全身に茶色の線のような紋様が浮かび上がり、赤と黒の色違いの瞳が茶色に染まった。
そして──腹部に刻まれている『大罪人』の模様が、明るく輝き始める。
「──ふぅ……!」
「大丈夫そうだな……アルマクス、お前と手を組むかどうかは、この戦いを見てから決める。お前の実力に問題はないか、お前は信用に足る人物か……見定めさせてもらうぞ」
「あはっ。それじゃあ、いつもより頑張りますかねぇ」
パチンッとアルマクスが指を鳴らし──虚空に、無数の紅い魔法陣が浮かび上がる。
「──『血結晶技巧』、『紅弾』」
魔法陣から、紅い結晶で作られた弾丸が一斉に射出される。
対するハルバルドは全身から電撃を放ち──迫る弾丸を相殺した。
いや──相殺だけでは止まらず、その先にいた聡太たちに迫る。
「『第三重反射結界』っ!」
聡太の前に赤色の結界が現れ──迫る電撃を受け止め、跳ね返した。
跳ね返ってきた電撃を飛んで回避し、ハルバルドが空を走り始める。
──『迷子の浮遊大陸』で見せた、あの突進が来る。
「チッ──ちょこまかしてんじゃねぇよ。『三重詠唱・黒重』ッ!」
「────ッ! ──────ッッ!!」
「なっ……?!」
三重強化の『黒重』を発動した──瞬間、ハルバルドが聡太たちに向かって突進を始めた。

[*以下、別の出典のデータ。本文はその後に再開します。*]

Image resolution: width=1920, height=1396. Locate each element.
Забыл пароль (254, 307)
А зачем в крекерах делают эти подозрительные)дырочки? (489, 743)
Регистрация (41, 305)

その勢いは──ハルバルドの速度と、『黒重』による落下の速度が合わさり、尋常ならざる速さへと昇華している。
咄嗟に『黒重』を解除するが──遅い。
光速のハルバルドが、聡太に突っ込み──
「──『二重・針山』」
「──────ッッ?!」
──地面から現れた紅結晶の針が、ハルバルドを真下から貫いた。
その光景を見た聡太が連想したのは──地獄にあるとされる、針山地獄だ。
「むぅ……急所は外してしまいましたねぇ」
アルマクスがそう言った──瞬間、ハルバルドが電撃を放ち、針山を粉砕した。
体の至る所から血を流しながら──だが力強く咆哮を上げ、聡太たちを睨みつける。
「……すまん、助かった」
「いえいえ、あのままだとボクまで殺られてましたからねぇ」
「火鈴、行くぞ」
「うん」
「『三重詠唱・剛力』」
聡太と火鈴が駆け出し──瞬く間にハルバルドの前に躍り出た。
──先ほどよりも早い。
スッと瞳を細めるアルマクスは、聡太の速度を見てそう思った。
あの『人類族』は……多分、まだ実力を隠している。
おそらく、アルマクスを警戒して、手の内を隠しているのだろう。
アルマクスの提案をすぐに飲まなかった事と言い、どこまでも用心深い奴だ──と、アルマクスは心の中で密かに舌打ちした。
だが……ボクと手を組むのならば、そのぐらい用心深く注意深い人物の方が良い。
「あ、アルマクスさん!」
「……なんですぅ?」
「その……アルマクスさんの魔法で、ハルバルドの動きを止める事は可能ですか?」
ミリアの質問に、アルマクスは聡太とハルバルドを交互に見て……ゆっくりと頷いた。
「で、でしたら──」
「ただし、条件がありますよぉ」
「条件……?」
「はいぃ──この中で一番強いのは、誰ですぅ?」
「えっ……ソータ様だと、思いますけど……」
意図のわからぬ質問に、ミリアが首を傾げる。
──と、ハルバルドが全身から電撃を放ち、聡太と火鈴がそれに合わせて大きく飛び退いた。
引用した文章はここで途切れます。